Our world is in chaos right now – there is a nut in North Korea who has built himself a giant gun and a cowboy in Washington who already had one. Both of these clowns potentially have a trigger finger. It’s terrifying. It’s also nothing new. I was growing up in Calgary in the 1960’s in the midst of the Cold War – it was terrifying too, I was just viewing it from a different vantage.

I was a chubby little girl with little athletic ability and even less confidence. I was stuck on my mother in the fashion of a joey kangaroo -I would have lived in her pocket if I could have fit. The separation anxiety I felt when it was time to go to school was palpable. I’d walk down the hill, my stomach in a knot, my heart in my throat and count the minutes until I could walk home again. The days felt long.

My world was all about home and the prairie, crocuses and puppies, bedtime stories and lullabies my Dad would sing when he was home. I shared a bedroom with my two sisters and counted sleeps to Christmas and my birthday. Life was complicated in a simple, child like fashion and I worried – a lot.

I believe Calgary was on some sort of strategic air force path in the 1960s. There were air raid sirens hoisted above the city in several locations back in the day. We had air raid drills in school like kids on the coast today practice diving under their desks in event of an earthquake. Our mission during the drill was to be able to make it home before the siren stopped blaring. If we weren’t home at the moment silence hit we were to make our way into an assigned basement and wait.

I could generally walk to school, down hill, in ten or fifteen minutes. My walk back home was up hill and always took considerably longer. I can still feel the burn in my chest as I write this.

The sirens would wind up – a loud slow howl. The drum of my heart was loud in my ears before my run began. We were dismissed from school in an orderly fashion, early grades first. I was out of breath before my feet hit the sidewalk and began their frantic run for home. Up hill. As fast as I could go. Alone, while my classmates zoomed past. Drill after drill, week after week, we practiced making our way home – to safety – to mom.

I could never make it. As fast as those chubby legs could run, with all the effort that little girl could muster, I could only get as far as Marylin Payne’s house. I had to make my way into the Payne’s basement, a block and a half from the security of home – almost within sight and around the world from my mother.

Just recalling the panic in that little girl’s heart makes my hands shake today.

My mother must have been feeling equally anxious at the time.
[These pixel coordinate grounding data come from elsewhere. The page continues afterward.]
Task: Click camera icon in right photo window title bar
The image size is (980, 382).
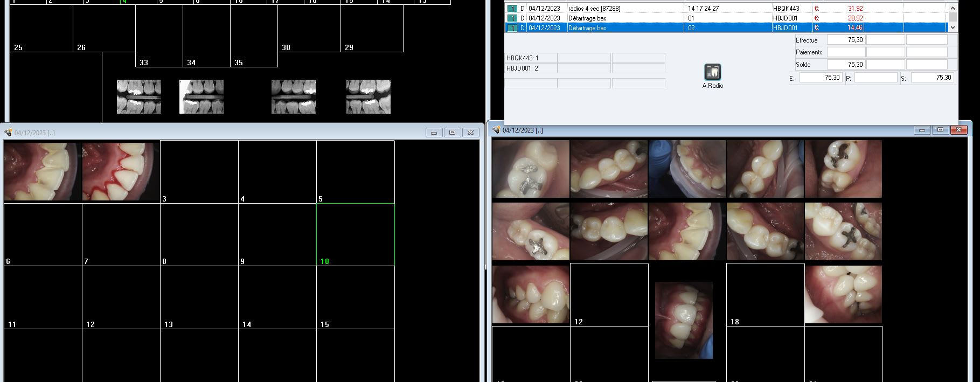Action: click(496, 130)
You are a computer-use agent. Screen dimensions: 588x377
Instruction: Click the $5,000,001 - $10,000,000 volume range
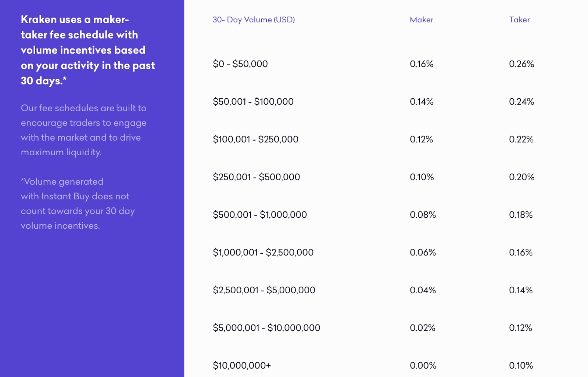coord(266,328)
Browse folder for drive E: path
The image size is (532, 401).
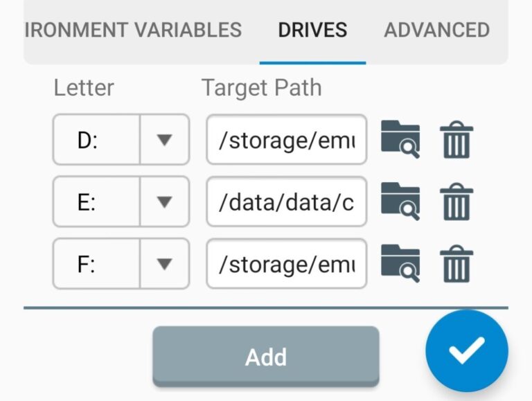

The thought of her eldest child waiting out the nuclear winter in Marylin Payne’s basement would have been stressful. I’m betting she lost as much sleep over the prospect as I did – if not more.

Times were scary – we were preparing ourselves for disasters based on the experience of parents who had recently lived through the Second World War. The tactics for survival were based on the technology of bombs dropped on specific targets from war planes speckling the skies. I don’t think we had a handle on the complete devastation a nuclear bomb would have — there was no way any of those children could run themselves to safety. That chubby little girl was panicked for nothing. That mother was worried about something that could never be survived.

All of this draws a comparison to the world we are living in today. The stress we feel when North Korea launches another missile – the implications of trajectory and reach – nuclear codes in the hands of a cowboy – sneaks into our day to day, into our children and grandchildren’s dreams (nightmares). We can’t help but notice. We can’t help but feel. The world is in chaos – but the news isn’t new.

Where my mother brought her experience of living through a war that could be survived with enough preparation and powdered milk, I am bringing a different perspective to the table. That little girl who was terrified every time the sirens howled grew up to be a grandmother who wants to save her grandchildren from the same terror.

We have no control over those clowns with their fingers on the trigger but we can control how we live our lives – we can control the stress we are inadvertently dipping our children in. Our worries fix nothing – our fear only limits our joy.